The system uses special chemical dyes, called NIR fluorophores, that are designed to target specific structures such as cancer cells when the dyes are injected into patients. When exposed to NIR light, which is invisible to the human eye, the dyes or contrast agents light up the cancer cells and are shown on a video monitor.

Images of these "florescent green" cancer cells are then superimposed over images of the normal surgical field, allowing surgeons to easily see the cancer cells even in a background crowded by blood and other anatomical structures, the researcher says.

The system has been compared to the old color-by-number paint sets, only instead of coloring by numbers, it will give surgeons a way of cutting by color.

"We're training the surgeon to cut out all the green," Frangioni told MDD.

Frangioni said he and his fellow researchers approached the development of the imaging system from a clinical perspective. He believes the reason a lot of new technology fails is because it forces the surgeon to learn something new or do something differently in the operating room. He didn't want that to happen with FLARE.

"We really built this based on clinical workflow and ergonomics," Frangioni said. "We embellished the surgery without requiring a learning curve."

With FLARE, when the surgeon looks down during the operation they'll see what they are used to seeing. But if they want to look up on the screen they'll see a color video and have image guidance that they don't currently have.

"We're just giving the surgeon the advantage of being able to see through tissue where right now they can't," he said.

The computerized technique also gives surgeons the power to control multiple viewing angles and different magnification levels through the use of a footswitch.

In preliminary studies, Frangioni and colleagues used the FLARE to visualize organs and body fluids of mice and map the lymph nodes of pigs in real time. The first human clinical trials, expected to begin this summer, involve mapping the lymph nodes of a small group of patients with breast cancer. Broader clinical use of the device could occur within five years, the researchers estimate.

"The future of the technology now is really in the chemistry," Frangioni says. "We have to develop agents for specific tumors, nerves or blood vessels we're trying to visualize."

The reason there are no tumor-specific NIR contrast agents yet is because until now there wasn't an imaging system for it. It's sort of a "chicken-and-egg" dilemma, Frangioni explained. "Why develop a system when there is no agent? Why develop an agent when there is no system? What my lab tried to do is break the cycle."

Now that GE Healthcare has licensed the imaging system, Frangioni says there will be a lot of incentive to develop an agent.
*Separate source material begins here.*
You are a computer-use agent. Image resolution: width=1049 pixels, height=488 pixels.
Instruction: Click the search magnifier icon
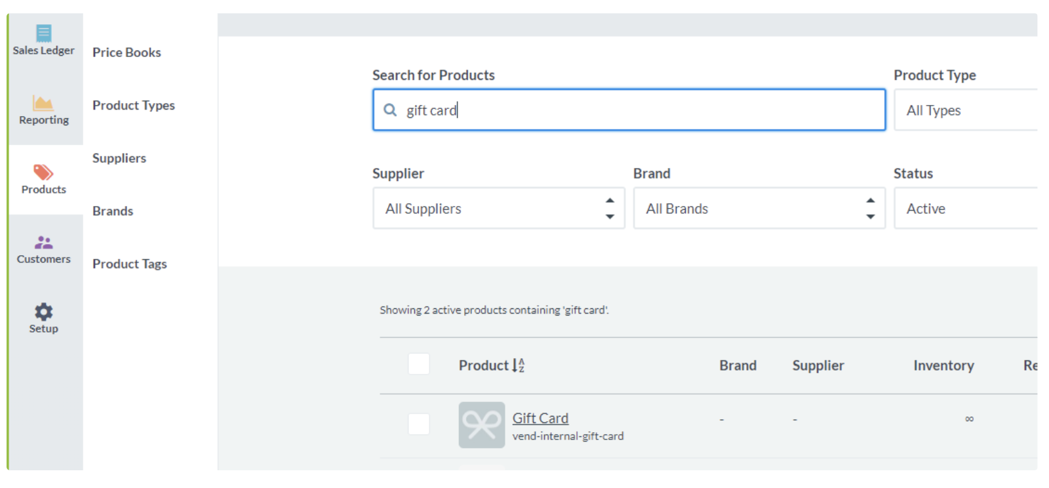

How long it will take the system to be commercially available to cancer surgeons is a matter of time and money and, of course, the often-unpredictable regulatory process.

The imaging system was developed as part of a National Institutes of Health Bioengineering Research Partnership. In parallel with the device, the researchers have developed several NIR fluorophores, including organic indocyanines and inorganic/organic hybrid quantum dots.